Green olivine in basalt. scoria. From the 1959 lava flow, Kilauea Iki volcano, Hawaii. Olivine grain is about 0.7 cm in longest direction. (Photo by W. Cordua.)

Formula: (Mg,Fe)2SiO4 Orthorhombic


Olivine is here used to refer to a solid solution series of minerals ranging from the magnesium end member (forsterite) to the iron end member (fayalite). Olivine is widespread in basalts and gabbros, and is often the first mineral to form magmas of this composition. Most of the Keweenawan-age volcanic and plutonic rocks of Polk, Burnett, Douglas, Ashland, Bayfield and Iron counties originally contained olivine. Often, however, the olivine has been subsequently replaced by secondary minerals such as chlorite. Olivine is common in ultramafic rocks, such as those in Wood and Marathon counties. In most of these occurrences, it has also been replaced by secondary minerals such as serpentine and talc. Iron-rich olivine occurs in syenite and feldspathoid-bearing igneous rocks, such as those of the Stettin pluton near Wausau. Olivine may also form during high-temperature metamorphism, as it has in Ashland County where iron formation was intruded by gabbroic plutons. In most Wisconsin occurrences the olivine is inconspicuous and best seen in thin sections.

ASHLAND COUNTY: Olivine is widespread in gabbros, ferrodiorite and anorthosites of the Mineral Lake Intrusion northwest of Mellen, where it is associated with plagioclase and clinopyroxene (Klewin, et. al., 1989). Some localities listed by Klewin et al. (1989) include in gabbro exposed in the NE Sec. 14 T.44N R.3W; in coarse pegmatitic gabbro in the SE Sec. 11 T.44N R.3W; in anorthositic gabbro in the SE NE Sec. 11 T.44N R.4W and as iron-rich olivine in ferrodiorite in the NE NE SW Sec. 25 T.45N R.4W.

- [Instructions]
1) Copy the part of the olivine passage that opens with the words containing "Green olivine in" and closes with "by W. Cordua.)", replacing "lava flow" with "eruption".
2) According to the olivine passage, which secondary minerals have replaced olivine in most of the ultramafic rock occurrences?

- [Data excerpt]
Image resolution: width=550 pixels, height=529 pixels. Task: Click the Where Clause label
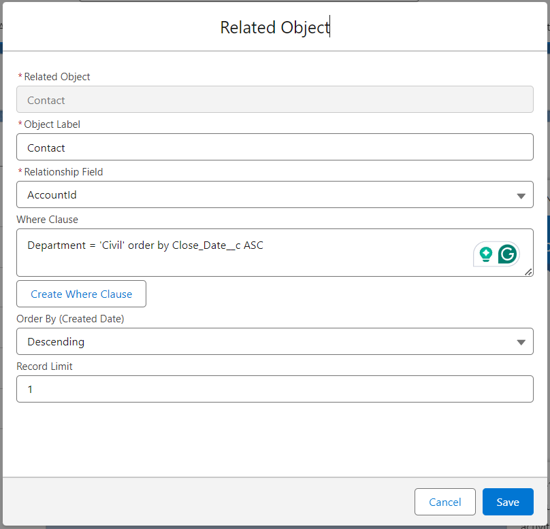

- [Solutions per task]
1)
Green olivine in basalt. scoria. From the 1959 eruption, Kilauea Iki volcano, Hawaii. Olivine grain is about 0.7 cm in longest direction. (Photo by W. Cordua.)

2) Serpentine and talc.